What you should do: Should the word "ticket" occur in a line of the records, copy that line.

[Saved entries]
· · · ·
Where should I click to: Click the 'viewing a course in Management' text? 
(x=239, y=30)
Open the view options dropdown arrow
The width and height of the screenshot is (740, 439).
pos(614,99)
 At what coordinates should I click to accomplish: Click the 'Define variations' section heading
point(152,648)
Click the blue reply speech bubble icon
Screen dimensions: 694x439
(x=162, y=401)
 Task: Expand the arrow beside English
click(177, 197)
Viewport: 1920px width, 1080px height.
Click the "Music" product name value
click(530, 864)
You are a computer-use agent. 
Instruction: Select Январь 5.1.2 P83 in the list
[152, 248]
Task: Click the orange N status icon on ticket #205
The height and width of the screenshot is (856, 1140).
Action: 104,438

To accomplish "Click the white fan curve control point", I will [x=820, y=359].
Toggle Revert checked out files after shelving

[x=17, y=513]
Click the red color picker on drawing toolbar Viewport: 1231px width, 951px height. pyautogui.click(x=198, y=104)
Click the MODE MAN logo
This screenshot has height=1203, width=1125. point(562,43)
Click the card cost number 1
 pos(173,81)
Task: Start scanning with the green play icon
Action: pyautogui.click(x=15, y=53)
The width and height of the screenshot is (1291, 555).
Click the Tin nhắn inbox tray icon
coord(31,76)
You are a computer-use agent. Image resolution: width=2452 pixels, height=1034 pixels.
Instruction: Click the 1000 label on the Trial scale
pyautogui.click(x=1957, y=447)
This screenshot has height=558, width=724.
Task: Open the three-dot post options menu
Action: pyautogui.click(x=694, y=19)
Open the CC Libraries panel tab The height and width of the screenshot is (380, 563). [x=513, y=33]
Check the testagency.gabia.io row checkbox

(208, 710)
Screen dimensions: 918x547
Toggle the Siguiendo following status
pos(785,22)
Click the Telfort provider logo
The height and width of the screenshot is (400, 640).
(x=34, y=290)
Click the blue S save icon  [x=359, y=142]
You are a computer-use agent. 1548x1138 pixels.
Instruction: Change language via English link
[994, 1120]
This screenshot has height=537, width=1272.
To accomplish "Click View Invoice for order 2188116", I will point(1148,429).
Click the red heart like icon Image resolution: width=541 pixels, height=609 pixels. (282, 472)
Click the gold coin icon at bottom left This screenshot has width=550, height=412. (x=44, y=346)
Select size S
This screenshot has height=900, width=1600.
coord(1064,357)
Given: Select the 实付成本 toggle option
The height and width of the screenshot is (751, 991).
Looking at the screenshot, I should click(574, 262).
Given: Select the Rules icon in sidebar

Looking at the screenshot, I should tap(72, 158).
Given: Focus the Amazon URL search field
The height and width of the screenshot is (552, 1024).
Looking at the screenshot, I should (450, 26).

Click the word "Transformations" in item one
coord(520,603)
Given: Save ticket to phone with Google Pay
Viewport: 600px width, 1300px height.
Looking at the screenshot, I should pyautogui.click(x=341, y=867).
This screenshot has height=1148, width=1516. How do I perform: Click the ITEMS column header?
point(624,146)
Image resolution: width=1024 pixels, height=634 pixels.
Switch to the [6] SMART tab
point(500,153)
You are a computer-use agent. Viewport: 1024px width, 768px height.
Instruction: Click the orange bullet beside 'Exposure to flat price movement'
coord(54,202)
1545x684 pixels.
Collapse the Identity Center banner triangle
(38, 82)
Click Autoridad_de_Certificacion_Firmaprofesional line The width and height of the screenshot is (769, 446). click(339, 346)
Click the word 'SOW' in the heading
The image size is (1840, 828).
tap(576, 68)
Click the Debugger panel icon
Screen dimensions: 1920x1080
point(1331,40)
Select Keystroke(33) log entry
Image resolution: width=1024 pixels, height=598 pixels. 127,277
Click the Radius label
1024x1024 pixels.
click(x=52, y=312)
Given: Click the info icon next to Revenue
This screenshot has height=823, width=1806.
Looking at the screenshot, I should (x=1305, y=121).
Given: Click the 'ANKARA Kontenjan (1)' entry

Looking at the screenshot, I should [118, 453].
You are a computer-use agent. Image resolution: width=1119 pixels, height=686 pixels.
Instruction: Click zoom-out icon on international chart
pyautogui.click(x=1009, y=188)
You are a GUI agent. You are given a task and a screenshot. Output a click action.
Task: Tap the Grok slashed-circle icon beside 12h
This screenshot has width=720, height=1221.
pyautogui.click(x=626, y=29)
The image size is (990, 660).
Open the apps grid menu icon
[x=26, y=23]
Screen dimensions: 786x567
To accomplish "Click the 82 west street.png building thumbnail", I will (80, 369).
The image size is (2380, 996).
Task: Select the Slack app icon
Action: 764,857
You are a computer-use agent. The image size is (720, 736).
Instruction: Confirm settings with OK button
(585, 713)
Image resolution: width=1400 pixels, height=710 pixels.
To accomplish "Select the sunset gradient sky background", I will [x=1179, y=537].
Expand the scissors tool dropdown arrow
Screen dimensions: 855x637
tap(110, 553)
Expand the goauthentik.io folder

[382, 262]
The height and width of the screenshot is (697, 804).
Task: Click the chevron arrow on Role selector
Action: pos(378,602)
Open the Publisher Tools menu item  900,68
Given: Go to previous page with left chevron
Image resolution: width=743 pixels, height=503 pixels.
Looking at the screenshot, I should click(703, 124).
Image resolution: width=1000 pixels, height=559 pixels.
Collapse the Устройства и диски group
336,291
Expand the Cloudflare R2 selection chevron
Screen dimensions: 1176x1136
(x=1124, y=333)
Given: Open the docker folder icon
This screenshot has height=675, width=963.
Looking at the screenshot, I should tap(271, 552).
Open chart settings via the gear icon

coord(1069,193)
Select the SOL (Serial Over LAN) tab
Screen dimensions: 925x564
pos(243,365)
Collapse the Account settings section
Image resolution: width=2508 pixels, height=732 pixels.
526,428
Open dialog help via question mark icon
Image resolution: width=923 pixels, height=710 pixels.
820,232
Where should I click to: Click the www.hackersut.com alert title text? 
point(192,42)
· · · ·
Response to the task:
Task: Click the orange N status icon on ticket #205
Given: Save ticket to phone with Google Pay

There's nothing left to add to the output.